The Year Of Acting And Talking Without Thinking ended with controversial Saturday night award festivities at the yearly conference in Reno. I attended the conference but can’t comment on the ceremony because, well, I was off gambling with my hubby. Figured this was my one and only time in Reno, so I may as well lose some money there as a sort of donation to the good people of Nevada.

The 2005 mess offended many long-time members, including the Queen Mother member, Nora Roberts. Some talked about not renewing memberships. Others wrote nasty grams on blogs and elsewhere. Seems to me people are free to take whatever they want from the 2005 RWA debacle. Leave if you want, Stay if you want. For me RWA has been a source of inspiration in the sense that while trying to get published, each year I would lose steam, then the conference would roll around and I’d get a much-needed kick in the butt and push forward again. And, of course, when the conference ventured to cool places like Chicago (my first conference) and NYC, it served as a handy excuse for writing-related trips.

RWA throws around a lot of statistics. This one from Publishers Weekly is the most telling:

While Romance Writers of America boasts 9,500 members, only about 1,600 of them have published books.

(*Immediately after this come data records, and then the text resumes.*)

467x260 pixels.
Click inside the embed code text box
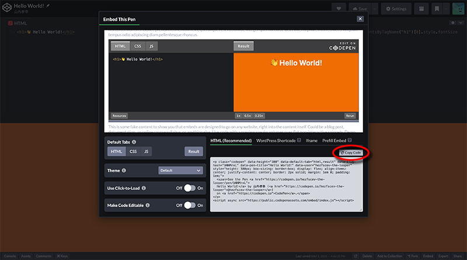click(x=286, y=185)
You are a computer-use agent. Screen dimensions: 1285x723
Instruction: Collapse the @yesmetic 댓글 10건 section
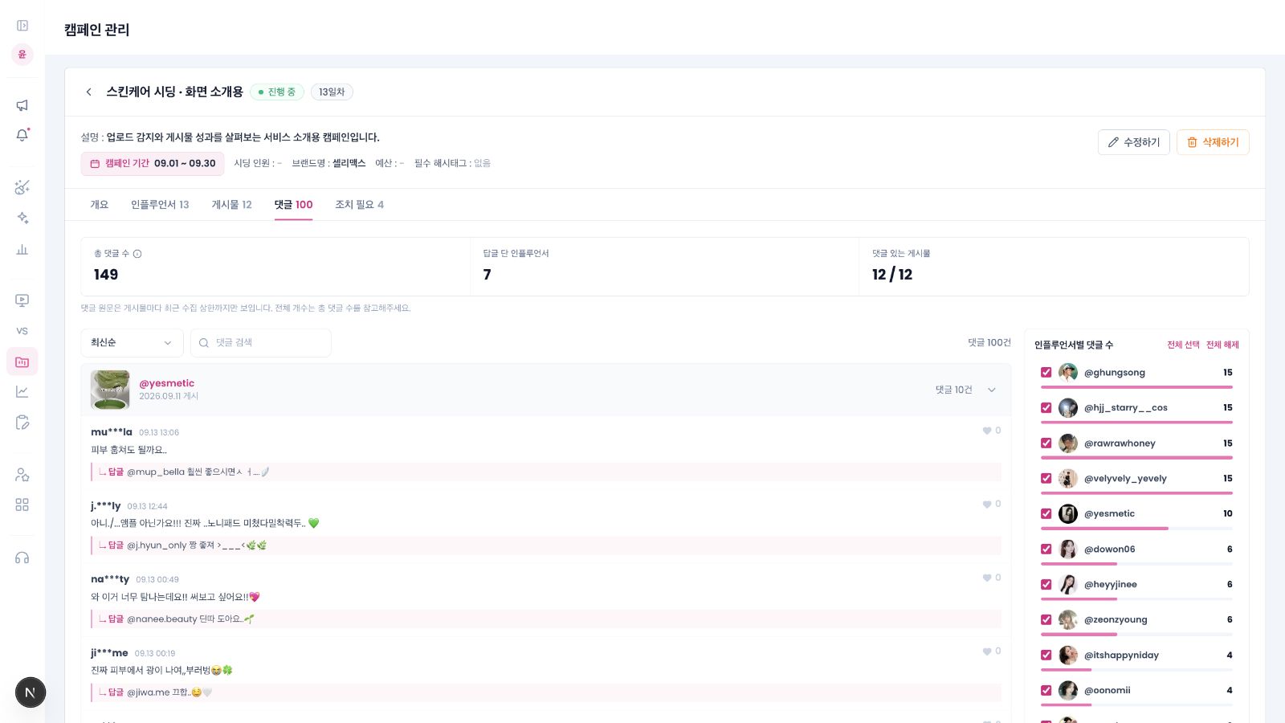click(991, 390)
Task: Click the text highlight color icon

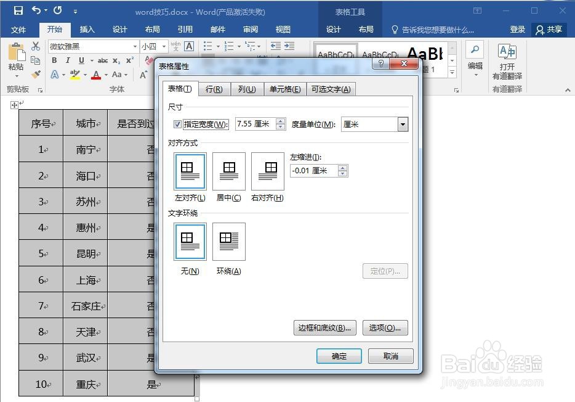Action: [75, 75]
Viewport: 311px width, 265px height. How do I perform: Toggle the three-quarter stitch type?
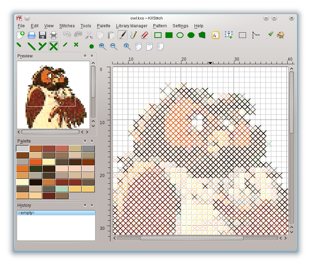pyautogui.click(x=43, y=46)

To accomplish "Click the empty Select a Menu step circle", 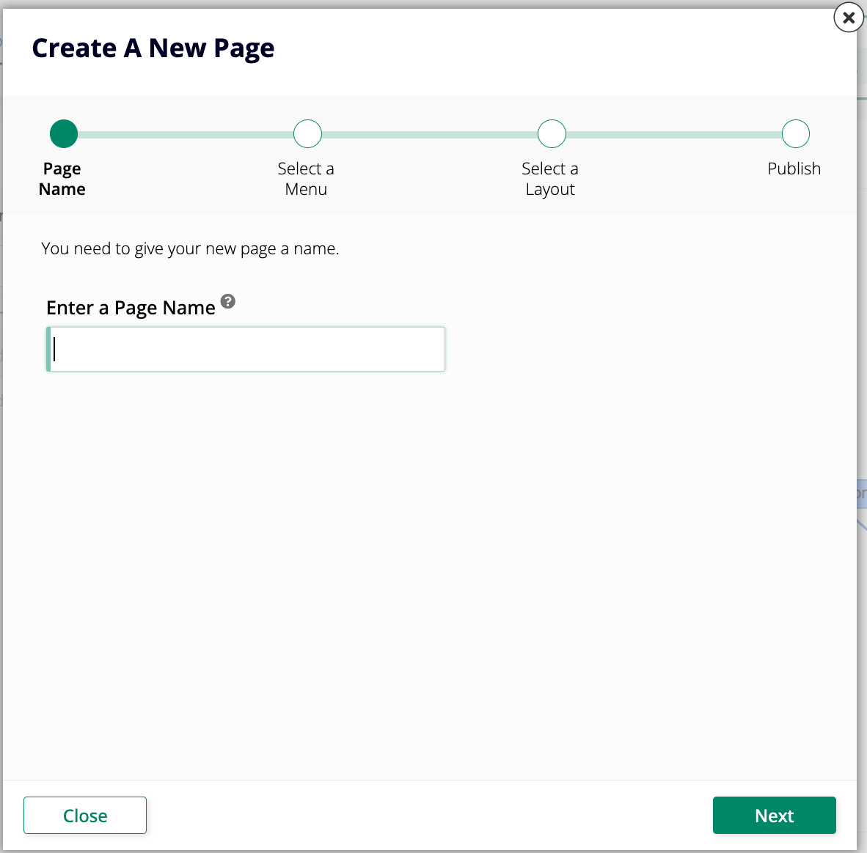I will click(x=307, y=133).
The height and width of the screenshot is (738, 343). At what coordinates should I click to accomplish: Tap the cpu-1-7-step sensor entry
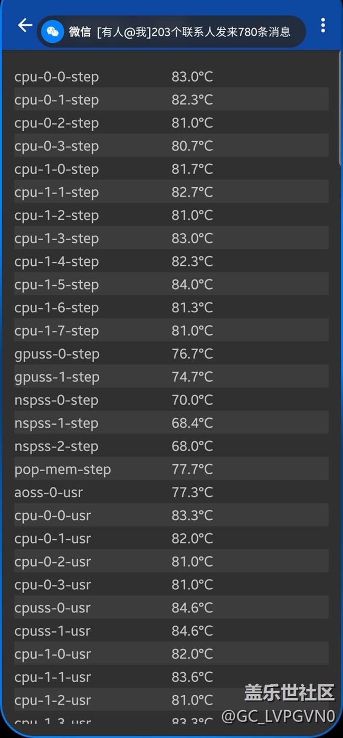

I don’t know if that’s how other writing groups (mystery, science fiction, etc.) work or not. RWA may be alone in catering - mostly - to unpublished writers. But, it does offer some hope for those wanting to break in:

The conference offers editors and agents a chance to showcase themselves and to check out the talent. But it’s no free-for-all. “The casual writer probably doesn’t get to talk to me,” says Harlequin/ HQN executive editor Tracy Farrell. Still, there are occasional Hollywood-and-Vine type discoveries at the conference. Pam Spengler-Jaffee, director of publicity for paperbacks at Avon/Morrow, recalls that two years ago at the RWA conference during a panel on ethnic chick lit “an author raised her hand and said, ‘I’ve got this romance and I’ve been hearing it’s too Latino or not Latino enough. Do you have any advice?’ The Avon editor on the panel said, ‘Yes, send it to me.’ That author was Mary Castillo, who’s now one of our rising stars.”

Shauna Summers, now a senior editor at Bantam, first met author Tina St. John in a group appointment at an RWA conference before acquiring her historical romances for Ballantine/Ivy, but Summers cautions, “It’s not about meeting me. It’s about the quality of the material.” She didn’t recall having met St. John until after the writer was under contract. And agent Steven Axelrod at the Axelrod Agency met his current client LaVyrle Spencer at an RWA conference. The organization promotes professionalism, he says, and “creates an orderly playing field” among the writers.

Bet Tina St. John and Mary Castillo think RWA has something to offer. My guess is those cases prove the exception, not the rule. But, really, who the hell cares. A chance is a chance. When you’re looking to get published, you reach for whatever reasonable opportunity is out there.

[UPDATE: Lee Goldberg has a take on this story today, too.]

One Response to “A Thought About RWA”

  1. Diana Says:

    No one ever discovered me from an RWA conference, and yet, the experience I’ve gained from RWA, my local chapter, and the conferences and contests they sponsor have been invaluable, teaching me about the industry, about craft, and about how I wanted my career to shape up.

    I would not write like I do, nor have made the sales I did, without the education I received from RWA. People told me I should be in an MFA program somewhere. Why, when RWA membership is so much cheaper and more useful?